# [Directions]
Find the string "label" in the records and copy each line where it occurs.
________
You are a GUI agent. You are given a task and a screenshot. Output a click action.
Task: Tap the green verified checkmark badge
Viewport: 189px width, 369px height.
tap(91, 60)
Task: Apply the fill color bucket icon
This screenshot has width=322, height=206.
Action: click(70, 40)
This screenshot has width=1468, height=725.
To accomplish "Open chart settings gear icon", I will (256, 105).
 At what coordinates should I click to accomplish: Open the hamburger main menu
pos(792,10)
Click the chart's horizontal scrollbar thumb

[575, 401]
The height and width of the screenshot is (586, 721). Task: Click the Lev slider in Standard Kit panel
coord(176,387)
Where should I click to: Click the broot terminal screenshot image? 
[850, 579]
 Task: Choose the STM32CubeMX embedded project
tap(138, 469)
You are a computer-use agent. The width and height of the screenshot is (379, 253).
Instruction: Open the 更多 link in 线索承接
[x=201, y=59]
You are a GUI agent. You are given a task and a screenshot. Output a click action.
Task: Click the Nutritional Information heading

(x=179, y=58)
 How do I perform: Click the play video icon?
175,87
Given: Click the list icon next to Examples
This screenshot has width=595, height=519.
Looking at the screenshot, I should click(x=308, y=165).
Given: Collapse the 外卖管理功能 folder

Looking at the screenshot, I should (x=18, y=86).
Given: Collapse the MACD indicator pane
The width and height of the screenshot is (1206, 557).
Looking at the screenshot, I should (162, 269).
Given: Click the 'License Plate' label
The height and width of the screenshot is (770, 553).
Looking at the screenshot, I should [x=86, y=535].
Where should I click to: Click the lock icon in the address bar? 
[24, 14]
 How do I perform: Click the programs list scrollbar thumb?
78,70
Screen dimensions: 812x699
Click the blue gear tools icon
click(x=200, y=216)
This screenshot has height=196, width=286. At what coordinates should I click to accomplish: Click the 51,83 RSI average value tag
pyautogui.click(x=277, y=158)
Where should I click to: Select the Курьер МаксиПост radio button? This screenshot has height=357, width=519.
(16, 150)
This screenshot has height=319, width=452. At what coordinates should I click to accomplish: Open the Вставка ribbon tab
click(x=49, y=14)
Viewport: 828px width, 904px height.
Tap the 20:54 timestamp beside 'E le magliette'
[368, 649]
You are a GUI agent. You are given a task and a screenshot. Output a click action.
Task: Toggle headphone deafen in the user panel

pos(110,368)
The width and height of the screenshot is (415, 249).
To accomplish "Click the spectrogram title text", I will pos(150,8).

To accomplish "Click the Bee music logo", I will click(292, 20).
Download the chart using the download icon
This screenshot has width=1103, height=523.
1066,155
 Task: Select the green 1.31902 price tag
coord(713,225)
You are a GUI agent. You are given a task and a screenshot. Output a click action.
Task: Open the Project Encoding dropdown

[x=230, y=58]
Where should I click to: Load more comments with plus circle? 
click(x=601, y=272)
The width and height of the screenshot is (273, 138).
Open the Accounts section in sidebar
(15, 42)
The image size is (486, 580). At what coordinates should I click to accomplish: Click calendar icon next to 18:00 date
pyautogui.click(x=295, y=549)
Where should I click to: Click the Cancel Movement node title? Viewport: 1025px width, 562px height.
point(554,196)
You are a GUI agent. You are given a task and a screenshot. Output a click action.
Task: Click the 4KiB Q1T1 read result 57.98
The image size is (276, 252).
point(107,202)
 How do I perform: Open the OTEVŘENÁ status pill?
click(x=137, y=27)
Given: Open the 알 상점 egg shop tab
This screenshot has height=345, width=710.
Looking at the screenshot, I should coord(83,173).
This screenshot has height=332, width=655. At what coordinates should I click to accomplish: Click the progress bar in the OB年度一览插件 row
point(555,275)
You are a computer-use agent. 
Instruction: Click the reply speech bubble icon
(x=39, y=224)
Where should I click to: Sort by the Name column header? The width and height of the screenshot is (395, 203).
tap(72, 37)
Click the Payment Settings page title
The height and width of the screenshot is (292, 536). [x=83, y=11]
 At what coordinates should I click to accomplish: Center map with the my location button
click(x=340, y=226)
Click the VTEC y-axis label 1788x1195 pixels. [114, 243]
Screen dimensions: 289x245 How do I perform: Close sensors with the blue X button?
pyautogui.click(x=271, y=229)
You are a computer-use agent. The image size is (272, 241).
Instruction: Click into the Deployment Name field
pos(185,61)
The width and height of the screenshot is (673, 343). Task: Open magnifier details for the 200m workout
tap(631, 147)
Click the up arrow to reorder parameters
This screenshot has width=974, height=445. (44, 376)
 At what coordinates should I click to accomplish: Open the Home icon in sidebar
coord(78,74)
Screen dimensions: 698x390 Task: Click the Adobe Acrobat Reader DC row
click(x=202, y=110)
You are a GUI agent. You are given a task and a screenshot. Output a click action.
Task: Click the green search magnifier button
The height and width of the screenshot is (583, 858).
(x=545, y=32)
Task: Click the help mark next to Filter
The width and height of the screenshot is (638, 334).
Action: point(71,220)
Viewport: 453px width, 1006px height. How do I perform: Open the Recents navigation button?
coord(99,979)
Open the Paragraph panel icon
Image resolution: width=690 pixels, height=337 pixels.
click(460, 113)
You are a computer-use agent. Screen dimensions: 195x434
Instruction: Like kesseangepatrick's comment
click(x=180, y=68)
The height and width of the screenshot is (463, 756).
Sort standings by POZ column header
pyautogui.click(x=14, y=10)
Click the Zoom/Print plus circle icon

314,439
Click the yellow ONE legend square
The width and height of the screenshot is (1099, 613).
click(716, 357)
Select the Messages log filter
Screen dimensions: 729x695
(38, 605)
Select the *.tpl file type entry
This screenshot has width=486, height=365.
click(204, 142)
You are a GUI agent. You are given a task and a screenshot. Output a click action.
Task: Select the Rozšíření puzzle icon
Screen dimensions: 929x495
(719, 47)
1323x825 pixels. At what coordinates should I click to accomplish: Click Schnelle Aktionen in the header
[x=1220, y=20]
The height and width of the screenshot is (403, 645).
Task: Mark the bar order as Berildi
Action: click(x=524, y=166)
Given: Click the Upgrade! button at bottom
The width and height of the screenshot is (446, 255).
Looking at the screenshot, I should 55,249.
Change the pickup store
________
# [Result below]
Given: Click the 'License Plate' label
Click the VTEC y-axis label 1788x1195 pixels. [114, 243]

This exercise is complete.